## TASK STATEMENT:
Reproduce precisely the lines of the listing below, starting with the line that contains "1512x804 pixels." and stopping after the line that contains "The image size is (998, 648)."; include nothing else.

## ENTRIES SHOWN:
____

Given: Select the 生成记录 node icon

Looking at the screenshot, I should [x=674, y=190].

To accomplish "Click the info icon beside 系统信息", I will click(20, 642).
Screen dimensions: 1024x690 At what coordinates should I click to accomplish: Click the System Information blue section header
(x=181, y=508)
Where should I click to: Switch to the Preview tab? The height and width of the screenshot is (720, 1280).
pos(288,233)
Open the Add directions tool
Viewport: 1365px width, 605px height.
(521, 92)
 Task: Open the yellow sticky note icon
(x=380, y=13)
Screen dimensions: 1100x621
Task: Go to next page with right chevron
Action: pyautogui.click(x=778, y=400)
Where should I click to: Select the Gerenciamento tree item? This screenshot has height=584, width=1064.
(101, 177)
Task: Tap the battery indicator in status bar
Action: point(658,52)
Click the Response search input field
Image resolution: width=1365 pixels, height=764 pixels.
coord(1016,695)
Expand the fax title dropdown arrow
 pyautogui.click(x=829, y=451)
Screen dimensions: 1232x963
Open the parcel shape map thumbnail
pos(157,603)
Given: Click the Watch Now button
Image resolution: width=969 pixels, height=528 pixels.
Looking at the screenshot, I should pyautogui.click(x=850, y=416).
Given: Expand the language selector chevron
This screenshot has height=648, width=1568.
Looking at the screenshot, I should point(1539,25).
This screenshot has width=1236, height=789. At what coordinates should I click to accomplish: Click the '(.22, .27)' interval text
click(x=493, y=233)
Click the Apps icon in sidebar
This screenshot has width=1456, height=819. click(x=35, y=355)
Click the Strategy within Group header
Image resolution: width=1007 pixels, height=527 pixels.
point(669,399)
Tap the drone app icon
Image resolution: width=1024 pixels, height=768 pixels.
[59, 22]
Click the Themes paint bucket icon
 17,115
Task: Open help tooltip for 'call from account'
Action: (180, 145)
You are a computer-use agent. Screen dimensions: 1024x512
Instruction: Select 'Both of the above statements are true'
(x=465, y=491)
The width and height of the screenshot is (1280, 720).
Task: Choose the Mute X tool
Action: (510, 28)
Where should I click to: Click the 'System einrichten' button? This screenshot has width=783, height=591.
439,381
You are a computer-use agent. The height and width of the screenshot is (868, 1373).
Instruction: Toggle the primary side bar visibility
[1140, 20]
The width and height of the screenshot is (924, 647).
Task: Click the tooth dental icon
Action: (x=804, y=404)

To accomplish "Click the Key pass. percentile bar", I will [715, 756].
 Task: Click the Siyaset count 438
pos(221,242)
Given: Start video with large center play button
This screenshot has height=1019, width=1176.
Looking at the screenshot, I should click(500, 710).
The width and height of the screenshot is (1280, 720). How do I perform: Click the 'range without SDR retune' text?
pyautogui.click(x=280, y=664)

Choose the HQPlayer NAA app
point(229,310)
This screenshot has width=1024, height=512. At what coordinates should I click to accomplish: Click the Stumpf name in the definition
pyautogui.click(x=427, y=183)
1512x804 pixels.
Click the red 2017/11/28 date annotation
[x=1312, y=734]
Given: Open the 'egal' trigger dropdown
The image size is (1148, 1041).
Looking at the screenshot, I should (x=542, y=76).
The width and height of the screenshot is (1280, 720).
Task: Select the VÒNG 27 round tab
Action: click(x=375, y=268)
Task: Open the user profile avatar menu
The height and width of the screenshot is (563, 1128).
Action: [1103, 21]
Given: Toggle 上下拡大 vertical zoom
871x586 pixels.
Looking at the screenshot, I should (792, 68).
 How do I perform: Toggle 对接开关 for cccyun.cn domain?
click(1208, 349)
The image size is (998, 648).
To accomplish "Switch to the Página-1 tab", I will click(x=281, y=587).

____

## ANSWER SECTION:
1512x804 pixels.
Click the red 2017/11/28 date annotation
[x=1312, y=734]
Given: Open the 'egal' trigger dropdown
The image size is (1148, 1041).
Looking at the screenshot, I should (x=542, y=76).
The width and height of the screenshot is (1280, 720).
Task: Select the VÒNG 27 round tab
Action: click(x=375, y=268)
Task: Open the user profile avatar menu
The height and width of the screenshot is (563, 1128).
Action: [1103, 21]
Given: Toggle 上下拡大 vertical zoom
871x586 pixels.
Looking at the screenshot, I should (792, 68).
 How do I perform: Toggle 对接开关 for cccyun.cn domain?
click(1208, 349)
The image size is (998, 648).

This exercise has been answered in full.